[Instructions for the task] Only the lines from the top of the data through the one with "You are a computer-use agent. The image size is (725, 408)." are to be written out, each exactly as it stands.

[Listed records]
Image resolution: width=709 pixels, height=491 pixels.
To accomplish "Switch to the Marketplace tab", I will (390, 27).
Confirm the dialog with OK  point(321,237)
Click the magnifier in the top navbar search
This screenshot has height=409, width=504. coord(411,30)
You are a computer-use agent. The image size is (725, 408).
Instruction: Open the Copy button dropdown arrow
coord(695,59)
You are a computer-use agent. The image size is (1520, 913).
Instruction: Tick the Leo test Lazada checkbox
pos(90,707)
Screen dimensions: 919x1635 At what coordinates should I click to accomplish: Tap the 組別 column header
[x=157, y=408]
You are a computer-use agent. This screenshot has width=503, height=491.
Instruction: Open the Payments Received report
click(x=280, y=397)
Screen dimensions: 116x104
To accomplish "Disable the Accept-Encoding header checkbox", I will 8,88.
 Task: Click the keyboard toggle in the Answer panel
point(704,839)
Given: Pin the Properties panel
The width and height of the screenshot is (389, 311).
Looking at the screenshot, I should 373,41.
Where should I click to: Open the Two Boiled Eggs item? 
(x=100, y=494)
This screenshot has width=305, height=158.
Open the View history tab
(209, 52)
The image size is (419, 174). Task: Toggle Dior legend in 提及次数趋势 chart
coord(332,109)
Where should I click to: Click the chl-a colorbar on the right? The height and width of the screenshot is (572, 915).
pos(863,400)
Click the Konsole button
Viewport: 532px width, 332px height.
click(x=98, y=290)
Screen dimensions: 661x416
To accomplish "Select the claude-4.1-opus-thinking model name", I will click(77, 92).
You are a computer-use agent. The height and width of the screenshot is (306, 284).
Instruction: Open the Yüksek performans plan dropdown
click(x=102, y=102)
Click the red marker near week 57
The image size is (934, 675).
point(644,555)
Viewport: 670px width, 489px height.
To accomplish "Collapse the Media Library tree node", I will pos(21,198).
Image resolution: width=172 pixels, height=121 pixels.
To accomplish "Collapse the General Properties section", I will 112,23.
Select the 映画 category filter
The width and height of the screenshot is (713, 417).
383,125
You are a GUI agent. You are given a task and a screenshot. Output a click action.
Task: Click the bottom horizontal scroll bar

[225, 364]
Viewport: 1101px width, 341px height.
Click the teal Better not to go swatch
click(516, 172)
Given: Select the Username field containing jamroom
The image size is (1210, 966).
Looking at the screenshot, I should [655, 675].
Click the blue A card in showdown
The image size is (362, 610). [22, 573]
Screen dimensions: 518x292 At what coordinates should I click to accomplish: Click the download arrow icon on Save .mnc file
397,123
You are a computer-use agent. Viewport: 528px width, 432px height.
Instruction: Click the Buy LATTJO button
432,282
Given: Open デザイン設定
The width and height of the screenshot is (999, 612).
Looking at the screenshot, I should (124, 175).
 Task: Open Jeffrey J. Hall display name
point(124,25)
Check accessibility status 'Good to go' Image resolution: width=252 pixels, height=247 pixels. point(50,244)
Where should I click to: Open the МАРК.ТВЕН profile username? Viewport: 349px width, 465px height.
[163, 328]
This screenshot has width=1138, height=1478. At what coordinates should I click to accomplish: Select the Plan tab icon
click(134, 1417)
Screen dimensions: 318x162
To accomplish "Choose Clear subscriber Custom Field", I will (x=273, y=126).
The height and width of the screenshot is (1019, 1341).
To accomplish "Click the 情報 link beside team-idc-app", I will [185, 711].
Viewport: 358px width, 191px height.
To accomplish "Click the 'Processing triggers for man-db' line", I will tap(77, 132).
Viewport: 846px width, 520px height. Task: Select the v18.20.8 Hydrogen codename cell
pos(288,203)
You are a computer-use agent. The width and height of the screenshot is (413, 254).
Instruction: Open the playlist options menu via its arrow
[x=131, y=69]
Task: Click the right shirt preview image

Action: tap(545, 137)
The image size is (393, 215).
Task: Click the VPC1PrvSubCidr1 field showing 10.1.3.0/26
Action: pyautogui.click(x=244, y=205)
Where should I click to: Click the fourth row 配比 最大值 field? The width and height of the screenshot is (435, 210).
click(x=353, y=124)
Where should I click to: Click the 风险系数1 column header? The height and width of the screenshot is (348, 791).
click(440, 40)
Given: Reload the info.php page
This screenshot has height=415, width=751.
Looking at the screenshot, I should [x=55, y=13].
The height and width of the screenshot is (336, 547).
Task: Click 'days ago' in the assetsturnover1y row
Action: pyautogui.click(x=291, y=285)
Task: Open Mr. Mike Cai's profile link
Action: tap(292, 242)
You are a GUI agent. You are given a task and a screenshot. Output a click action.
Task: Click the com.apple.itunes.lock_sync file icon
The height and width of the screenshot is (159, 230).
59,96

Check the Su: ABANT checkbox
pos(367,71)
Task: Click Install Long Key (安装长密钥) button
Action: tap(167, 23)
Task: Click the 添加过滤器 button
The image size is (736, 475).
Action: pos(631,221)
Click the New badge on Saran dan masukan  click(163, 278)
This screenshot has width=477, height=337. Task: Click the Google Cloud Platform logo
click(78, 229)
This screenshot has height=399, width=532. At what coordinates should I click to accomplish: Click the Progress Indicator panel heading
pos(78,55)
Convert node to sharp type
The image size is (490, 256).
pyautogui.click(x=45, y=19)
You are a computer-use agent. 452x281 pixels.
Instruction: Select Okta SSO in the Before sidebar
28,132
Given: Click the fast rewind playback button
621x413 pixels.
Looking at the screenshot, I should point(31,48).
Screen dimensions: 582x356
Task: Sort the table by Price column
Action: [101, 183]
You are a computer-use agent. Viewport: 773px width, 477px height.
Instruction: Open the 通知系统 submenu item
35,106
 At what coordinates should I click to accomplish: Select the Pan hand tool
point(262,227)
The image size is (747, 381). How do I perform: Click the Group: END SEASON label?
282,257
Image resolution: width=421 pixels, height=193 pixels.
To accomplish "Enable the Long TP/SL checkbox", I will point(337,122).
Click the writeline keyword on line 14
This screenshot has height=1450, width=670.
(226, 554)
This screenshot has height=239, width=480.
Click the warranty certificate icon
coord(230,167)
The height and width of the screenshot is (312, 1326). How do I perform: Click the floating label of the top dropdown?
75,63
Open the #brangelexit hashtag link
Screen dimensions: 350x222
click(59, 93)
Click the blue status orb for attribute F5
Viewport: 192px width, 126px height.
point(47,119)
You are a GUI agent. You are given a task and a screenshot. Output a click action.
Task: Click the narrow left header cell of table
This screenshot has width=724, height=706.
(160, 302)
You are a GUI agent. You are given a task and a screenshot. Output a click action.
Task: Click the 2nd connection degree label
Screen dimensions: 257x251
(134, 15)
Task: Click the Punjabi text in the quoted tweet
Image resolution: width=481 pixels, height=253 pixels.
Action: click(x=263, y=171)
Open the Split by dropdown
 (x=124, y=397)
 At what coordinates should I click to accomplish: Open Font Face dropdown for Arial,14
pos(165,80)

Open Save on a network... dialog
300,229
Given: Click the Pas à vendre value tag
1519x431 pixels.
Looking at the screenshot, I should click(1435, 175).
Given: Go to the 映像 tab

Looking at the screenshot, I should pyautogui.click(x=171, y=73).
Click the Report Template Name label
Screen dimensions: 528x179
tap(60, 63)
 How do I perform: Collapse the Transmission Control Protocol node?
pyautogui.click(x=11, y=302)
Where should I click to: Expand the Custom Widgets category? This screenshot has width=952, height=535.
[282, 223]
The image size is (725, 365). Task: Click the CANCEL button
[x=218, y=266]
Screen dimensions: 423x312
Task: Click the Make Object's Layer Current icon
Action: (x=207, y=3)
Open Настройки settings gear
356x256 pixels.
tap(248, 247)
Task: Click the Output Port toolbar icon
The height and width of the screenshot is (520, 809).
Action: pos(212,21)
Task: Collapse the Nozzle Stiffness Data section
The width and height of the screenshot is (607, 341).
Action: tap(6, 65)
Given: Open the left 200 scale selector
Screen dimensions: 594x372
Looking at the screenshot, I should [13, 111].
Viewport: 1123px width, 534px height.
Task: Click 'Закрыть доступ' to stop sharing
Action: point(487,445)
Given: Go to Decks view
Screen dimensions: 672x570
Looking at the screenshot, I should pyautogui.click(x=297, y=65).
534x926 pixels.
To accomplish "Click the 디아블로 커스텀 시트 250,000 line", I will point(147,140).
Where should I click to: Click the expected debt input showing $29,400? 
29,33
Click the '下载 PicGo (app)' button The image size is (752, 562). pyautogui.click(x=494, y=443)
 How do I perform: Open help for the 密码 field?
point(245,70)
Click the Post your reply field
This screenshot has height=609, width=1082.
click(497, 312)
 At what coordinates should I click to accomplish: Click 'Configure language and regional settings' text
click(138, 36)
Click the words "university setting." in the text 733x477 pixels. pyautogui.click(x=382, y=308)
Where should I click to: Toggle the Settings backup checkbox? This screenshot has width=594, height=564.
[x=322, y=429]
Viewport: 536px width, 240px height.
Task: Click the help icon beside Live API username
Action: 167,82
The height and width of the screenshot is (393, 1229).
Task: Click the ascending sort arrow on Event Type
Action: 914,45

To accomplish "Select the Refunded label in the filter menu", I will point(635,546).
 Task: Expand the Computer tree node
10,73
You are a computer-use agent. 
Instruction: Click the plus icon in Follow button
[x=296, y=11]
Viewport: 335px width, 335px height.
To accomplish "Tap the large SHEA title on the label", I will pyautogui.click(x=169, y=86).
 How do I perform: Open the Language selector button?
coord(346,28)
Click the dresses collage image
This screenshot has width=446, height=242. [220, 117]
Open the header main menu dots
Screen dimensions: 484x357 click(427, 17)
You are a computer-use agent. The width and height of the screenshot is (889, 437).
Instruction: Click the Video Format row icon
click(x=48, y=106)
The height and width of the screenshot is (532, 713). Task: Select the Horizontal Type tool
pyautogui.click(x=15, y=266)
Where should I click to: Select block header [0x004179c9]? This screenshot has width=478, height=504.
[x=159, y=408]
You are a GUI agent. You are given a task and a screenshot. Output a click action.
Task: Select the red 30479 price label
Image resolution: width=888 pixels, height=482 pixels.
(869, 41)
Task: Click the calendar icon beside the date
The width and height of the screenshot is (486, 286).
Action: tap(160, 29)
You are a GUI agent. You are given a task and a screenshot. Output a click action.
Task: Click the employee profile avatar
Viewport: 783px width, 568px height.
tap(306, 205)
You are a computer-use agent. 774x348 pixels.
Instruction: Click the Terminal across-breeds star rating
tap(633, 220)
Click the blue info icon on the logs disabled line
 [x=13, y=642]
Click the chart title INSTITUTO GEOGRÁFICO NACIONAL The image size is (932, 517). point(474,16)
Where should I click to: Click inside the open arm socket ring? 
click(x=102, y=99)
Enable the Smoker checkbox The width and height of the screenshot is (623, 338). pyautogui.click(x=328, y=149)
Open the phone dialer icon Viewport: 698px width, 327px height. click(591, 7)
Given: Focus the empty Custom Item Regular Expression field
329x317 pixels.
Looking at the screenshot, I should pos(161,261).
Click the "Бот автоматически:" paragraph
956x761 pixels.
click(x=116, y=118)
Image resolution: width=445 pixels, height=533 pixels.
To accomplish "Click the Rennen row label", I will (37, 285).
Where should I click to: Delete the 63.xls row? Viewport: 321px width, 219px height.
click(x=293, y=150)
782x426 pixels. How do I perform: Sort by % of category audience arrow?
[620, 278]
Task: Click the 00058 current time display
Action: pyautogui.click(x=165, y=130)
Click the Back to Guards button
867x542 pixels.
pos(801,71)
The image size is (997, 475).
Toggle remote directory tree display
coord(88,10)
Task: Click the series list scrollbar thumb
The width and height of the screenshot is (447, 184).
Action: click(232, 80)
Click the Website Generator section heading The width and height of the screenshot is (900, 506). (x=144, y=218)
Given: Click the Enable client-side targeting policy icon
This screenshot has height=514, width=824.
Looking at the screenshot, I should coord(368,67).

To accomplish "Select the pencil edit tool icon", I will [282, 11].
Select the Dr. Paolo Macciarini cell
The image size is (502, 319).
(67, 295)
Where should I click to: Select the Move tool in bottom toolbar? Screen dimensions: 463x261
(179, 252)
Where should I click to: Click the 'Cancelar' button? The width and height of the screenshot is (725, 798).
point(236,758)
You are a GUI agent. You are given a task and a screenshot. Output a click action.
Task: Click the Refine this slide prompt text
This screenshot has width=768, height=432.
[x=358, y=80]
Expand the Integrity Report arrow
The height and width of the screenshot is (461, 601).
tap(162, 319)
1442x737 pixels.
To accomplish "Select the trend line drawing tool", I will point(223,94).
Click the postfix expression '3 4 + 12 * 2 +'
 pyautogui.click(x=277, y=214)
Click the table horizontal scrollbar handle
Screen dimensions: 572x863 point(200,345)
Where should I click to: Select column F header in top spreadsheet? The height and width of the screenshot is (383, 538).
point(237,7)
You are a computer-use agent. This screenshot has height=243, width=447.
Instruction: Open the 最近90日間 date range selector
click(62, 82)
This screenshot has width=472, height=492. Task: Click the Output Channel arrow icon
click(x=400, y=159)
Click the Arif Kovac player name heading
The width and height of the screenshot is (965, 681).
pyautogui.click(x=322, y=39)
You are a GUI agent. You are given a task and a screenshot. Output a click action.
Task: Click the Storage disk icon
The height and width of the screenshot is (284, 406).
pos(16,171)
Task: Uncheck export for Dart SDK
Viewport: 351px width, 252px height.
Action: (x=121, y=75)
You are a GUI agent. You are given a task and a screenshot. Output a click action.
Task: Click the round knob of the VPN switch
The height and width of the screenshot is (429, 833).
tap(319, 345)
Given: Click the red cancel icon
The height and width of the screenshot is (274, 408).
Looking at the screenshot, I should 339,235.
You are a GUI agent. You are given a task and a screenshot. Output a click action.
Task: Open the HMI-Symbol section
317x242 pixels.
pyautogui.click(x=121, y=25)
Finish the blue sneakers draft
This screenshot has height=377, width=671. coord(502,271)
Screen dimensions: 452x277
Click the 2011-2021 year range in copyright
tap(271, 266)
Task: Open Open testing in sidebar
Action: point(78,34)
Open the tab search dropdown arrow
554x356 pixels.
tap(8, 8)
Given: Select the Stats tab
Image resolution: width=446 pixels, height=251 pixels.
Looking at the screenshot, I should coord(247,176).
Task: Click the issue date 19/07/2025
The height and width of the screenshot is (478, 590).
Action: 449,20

[Solved problem]
Image resolution: width=709 pixels, height=491 pixels.
To accomplish "Switch to the Marketplace tab", I will (390, 27).
Confirm the dialog with OK  point(321,237)
Click the magnifier in the top navbar search
This screenshot has height=409, width=504. coord(411,30)
You are a computer-use agent. The image size is (725, 408).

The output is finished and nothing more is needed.